The process underlying this data has numerous activities and constraints revolving around document flow in a corporate or administrative setting. We have various users handling declarations and payment processes, consisting of administrators, supervisors, pre-approvers, budget owners, employees, and a missing user.

The key activities include submitting, approving, rejecting, and saving declarations, as well as requesting payment and handling payment.

1. From the Equivalence constraints, it appears that the following activities are tightly linked:

- When a declaration is marked for approval by an administrator, this declaration is later approved by a budget owner; similarly rejected by the Administration, Supervisor, Budget owner and Missing entity.
- When a declaration is marked for approval by a supervisor, the same declaration gets rejected by the Missing entity indicating there might have been no one to approve it.
- A declaration marked for approval by the pre-approver gets rejected by the Missing entity, indicating a potential bottleneck.
- A request payment event corresponds with a declaration being validated for approval by the administration. It appears that these events take place at the same frequency, indicating that payments are requested as soon as a declaration is validated for approval by an administration.
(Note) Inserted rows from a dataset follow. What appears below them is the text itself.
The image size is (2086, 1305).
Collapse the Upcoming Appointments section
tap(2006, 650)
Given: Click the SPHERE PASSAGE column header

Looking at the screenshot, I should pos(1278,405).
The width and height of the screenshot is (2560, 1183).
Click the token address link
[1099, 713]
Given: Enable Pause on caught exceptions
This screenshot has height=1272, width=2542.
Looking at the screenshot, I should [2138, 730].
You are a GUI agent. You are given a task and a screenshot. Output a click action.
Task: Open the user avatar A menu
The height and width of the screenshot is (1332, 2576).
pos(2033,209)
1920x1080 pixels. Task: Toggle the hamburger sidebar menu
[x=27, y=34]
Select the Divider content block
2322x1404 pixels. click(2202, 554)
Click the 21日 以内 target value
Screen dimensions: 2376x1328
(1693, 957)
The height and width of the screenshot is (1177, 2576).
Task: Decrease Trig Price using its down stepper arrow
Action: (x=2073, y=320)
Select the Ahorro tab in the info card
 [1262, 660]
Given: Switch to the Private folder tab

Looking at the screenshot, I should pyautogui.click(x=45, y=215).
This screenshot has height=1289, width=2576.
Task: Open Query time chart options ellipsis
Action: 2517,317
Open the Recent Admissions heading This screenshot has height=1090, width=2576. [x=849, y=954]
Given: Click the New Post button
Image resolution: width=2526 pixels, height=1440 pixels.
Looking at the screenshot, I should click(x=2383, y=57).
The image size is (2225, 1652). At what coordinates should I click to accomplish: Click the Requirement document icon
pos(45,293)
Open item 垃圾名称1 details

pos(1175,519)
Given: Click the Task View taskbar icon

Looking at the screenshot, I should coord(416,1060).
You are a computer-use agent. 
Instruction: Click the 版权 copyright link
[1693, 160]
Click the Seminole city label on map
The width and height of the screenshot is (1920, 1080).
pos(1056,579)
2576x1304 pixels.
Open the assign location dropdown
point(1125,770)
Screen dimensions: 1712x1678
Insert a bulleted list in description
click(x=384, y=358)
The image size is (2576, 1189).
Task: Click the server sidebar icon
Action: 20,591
2. The Always Before constraints indicate that a declaration submitted by an employee always occurs before a declaration goes for approval by supervisors or pre-approvers.

3. The Always After constraint mentions the event of a declaration being rejected by the Missing entity always happens after a declaration is put for approval by the pre-approver.

4. There are many pairs of instances in the Never Together constraints category. This indicates non-concurrent execution or the exclusion principles among certain activities. For instance, 'Declaration approved by pre-approver' and 'Declaration for approval by pre-approver' never happen together. 

5. The Directly-Follows constraints suggest some activities happen right after certain other ones.

6. Activity Occurrences constraints specify the allowable range of times each activity can occur in each case.

While the specific actions and constraints are complex and numerous, the overall process outlines actions surrounding declaration approvals and rejections within a human resources or procurement process. The main roles include the employees, supervisors, pre-approvers, administration and the budget owners. The main tasks are saving, submitting, approving and rejecting declarations, along with requesting and handling payments.